Menos lobos, CaperuGoogle

Amanece un nuevo día en el mundo de la hipérbole tecnológica. Hoy resulta que Google, Yahoo y Microsoft sabrán lo que quiero antes de que yo misma lo sepa. Y todo, gracias al data mining (extracción de datos para su análisis, generalmente con fines comerciales).

Me recuerda a las promesas que también aparecen de forma cíclica, de desarrollo de tecnología de detección del pre-criminal a través de sus movimientos, rutinas y datos.

El problema es que, igual que con las promesas del data mining con fines comerciales, la realidad deja mucho que desear: hoy mismo mi Facebook, a través de sus sofisticados sistemas de rastreo de mis preferencias a través de mi perfil, me ofrece alquilar mi habitación (vivo en ella, gracias), emigrar a Australia (¿para qué?) o tomarme una tapa y una caña por 1 euro (si me lo traen al despacho, vale). Amazon, por su parte, me recomienda libros que ya tengo (adquiridos a través de su web) y miles de accesorios para una cámara que compré hace cinco años para un amigo. En este blog, sin ir más lejos, GoogleAds ha considerado que todos ustedes estarán interesados en comprar cámaras de seguridad.

Así que permítanme un cierto escepticismo hacia las grandes promesas del data mining.

Sin embargo, mientras que los anuncios "personalizados" pueden provocar risa, las mismas lógicas aplicadas a la detección de comportamientos pre-criminales da para pocas bromas: en primer lugar, por lo que suponen de atraco a mano armada a las finanzas públicas que sufragan el coste de equipos de biometria y recolección de datos de movimientos a través de cámaras o tarjetas de transporte inteligente sin que tengamos clara su utilidad (por favor, si aguien ha visto algún escáner del iris en algún aeropuerto internacional que no esté "temporalmente fuera de servicio", que me lo diga); en segundo lugar, porque su simplismo y sesgo hacen que al final o se centre la atención en el típico sujeto "male, young, non-white" o se rastreen comportamientos tan sospechosos como matar el tiempo. Finalmente, porque perpetuan la idea de que el delito es una opción personal, casi genética, o en todo caso totalmente ajena al contexto social en el que se comete.
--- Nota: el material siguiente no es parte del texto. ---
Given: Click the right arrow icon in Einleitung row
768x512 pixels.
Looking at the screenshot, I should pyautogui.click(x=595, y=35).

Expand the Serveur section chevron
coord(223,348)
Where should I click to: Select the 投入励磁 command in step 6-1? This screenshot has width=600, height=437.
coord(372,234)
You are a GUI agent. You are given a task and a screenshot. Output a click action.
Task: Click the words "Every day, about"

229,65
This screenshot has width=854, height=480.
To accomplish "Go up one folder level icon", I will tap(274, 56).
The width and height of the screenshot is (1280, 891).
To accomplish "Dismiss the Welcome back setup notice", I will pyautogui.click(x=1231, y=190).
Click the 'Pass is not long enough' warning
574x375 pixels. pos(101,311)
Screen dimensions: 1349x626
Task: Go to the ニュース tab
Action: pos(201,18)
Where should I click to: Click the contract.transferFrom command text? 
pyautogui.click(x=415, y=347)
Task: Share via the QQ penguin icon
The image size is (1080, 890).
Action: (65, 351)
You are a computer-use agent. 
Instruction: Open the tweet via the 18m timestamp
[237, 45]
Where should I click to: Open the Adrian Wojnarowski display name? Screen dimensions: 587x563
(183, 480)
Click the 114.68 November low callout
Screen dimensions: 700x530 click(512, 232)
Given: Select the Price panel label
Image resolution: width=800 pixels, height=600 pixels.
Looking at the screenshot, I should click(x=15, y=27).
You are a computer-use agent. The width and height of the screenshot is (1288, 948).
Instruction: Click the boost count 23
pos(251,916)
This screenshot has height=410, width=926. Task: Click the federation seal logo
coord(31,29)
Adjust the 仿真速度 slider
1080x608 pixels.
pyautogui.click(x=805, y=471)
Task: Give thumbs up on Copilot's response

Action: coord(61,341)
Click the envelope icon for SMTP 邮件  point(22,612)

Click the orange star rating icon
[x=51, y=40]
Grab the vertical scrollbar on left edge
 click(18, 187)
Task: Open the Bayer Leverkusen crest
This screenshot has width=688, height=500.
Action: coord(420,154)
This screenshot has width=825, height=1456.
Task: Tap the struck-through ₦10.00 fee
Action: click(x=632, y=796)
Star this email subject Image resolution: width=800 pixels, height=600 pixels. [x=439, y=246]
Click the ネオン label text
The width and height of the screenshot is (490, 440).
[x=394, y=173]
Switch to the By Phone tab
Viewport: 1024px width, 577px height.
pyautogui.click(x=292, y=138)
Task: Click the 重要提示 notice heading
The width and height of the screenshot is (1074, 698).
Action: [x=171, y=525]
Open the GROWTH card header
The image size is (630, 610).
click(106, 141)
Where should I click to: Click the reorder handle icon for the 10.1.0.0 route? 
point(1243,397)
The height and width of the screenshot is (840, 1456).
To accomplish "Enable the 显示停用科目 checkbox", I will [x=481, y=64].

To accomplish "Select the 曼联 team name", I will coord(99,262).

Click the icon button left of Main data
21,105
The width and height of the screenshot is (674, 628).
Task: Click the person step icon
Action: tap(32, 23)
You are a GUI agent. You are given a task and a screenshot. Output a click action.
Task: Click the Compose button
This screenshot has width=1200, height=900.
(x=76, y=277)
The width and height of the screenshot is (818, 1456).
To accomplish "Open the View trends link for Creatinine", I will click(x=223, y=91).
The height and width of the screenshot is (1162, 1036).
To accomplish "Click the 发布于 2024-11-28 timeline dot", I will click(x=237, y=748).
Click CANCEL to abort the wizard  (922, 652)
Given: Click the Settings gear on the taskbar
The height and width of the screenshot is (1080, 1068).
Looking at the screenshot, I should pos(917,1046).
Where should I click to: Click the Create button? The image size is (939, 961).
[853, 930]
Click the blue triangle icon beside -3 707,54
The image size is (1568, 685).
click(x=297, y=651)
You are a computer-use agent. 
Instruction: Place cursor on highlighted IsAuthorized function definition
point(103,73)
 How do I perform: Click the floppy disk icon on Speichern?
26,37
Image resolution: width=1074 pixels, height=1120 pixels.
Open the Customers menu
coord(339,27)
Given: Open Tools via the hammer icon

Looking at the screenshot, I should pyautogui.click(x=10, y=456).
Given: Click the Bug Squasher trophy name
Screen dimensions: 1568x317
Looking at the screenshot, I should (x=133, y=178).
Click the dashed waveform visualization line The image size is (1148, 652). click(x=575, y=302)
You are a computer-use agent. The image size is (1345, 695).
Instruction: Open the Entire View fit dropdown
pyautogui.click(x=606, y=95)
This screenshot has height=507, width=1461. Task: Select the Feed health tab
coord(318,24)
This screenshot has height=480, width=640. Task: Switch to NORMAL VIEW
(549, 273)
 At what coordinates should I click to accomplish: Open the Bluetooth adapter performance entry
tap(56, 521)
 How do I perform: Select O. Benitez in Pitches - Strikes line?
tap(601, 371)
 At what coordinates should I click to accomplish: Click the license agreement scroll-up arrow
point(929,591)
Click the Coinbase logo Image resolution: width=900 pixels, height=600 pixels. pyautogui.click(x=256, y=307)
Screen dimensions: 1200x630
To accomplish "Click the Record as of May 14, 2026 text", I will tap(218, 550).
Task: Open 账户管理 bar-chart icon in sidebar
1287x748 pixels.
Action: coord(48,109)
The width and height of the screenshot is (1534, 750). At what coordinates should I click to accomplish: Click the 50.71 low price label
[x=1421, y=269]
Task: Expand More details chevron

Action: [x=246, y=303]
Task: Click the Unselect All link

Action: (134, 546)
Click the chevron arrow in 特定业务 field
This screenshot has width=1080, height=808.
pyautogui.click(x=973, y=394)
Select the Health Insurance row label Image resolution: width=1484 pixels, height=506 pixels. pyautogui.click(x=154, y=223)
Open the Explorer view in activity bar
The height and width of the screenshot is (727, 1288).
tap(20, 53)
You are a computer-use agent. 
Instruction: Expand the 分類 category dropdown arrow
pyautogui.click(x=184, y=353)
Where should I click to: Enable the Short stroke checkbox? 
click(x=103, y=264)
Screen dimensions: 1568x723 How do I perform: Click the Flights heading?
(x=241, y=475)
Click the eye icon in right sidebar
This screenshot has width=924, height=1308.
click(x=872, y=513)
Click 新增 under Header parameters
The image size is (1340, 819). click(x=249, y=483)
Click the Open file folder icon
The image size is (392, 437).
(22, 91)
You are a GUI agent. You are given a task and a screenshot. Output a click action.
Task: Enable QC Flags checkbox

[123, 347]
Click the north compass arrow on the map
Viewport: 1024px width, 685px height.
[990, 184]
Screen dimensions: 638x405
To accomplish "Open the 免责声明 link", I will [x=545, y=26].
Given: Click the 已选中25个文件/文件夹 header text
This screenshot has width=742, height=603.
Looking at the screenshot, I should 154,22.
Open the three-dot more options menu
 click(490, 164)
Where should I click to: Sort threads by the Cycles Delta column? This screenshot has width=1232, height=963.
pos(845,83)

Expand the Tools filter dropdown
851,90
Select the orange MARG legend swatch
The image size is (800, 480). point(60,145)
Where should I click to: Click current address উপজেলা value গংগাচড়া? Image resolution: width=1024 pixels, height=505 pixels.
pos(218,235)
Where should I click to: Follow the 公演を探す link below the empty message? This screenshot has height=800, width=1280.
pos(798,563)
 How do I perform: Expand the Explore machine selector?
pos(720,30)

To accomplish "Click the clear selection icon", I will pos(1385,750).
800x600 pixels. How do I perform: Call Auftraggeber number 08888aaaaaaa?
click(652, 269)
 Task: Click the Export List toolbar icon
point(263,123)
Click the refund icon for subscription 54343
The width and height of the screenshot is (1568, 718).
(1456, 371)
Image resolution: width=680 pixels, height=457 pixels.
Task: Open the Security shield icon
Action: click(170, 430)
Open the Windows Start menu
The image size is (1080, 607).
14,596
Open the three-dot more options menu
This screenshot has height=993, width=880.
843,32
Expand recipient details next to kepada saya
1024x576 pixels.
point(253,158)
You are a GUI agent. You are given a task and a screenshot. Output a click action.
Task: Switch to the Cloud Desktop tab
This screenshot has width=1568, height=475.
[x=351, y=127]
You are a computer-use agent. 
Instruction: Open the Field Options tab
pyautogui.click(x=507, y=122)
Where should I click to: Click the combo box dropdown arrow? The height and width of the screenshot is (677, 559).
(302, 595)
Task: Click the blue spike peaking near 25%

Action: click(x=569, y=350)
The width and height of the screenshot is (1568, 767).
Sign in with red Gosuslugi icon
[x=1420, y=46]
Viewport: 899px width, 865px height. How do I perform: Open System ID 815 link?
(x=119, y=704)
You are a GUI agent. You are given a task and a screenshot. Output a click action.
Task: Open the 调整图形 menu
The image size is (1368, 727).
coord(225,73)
Visto lo visto, tengo claro que con las técnicas actuales de data mining, mi privacidad está a salvo. Y, por si acaso, si agún dia me decido a atracar un banco o un Duty Free, me aseguraré de llevar tacones y dar sensación de estar ocupada, ni que sea viendo como el pobre joven a quien se le ha ocurrido ir a ingresar la nómina o comprarse un Jack Daniels hace saltar las alarmas.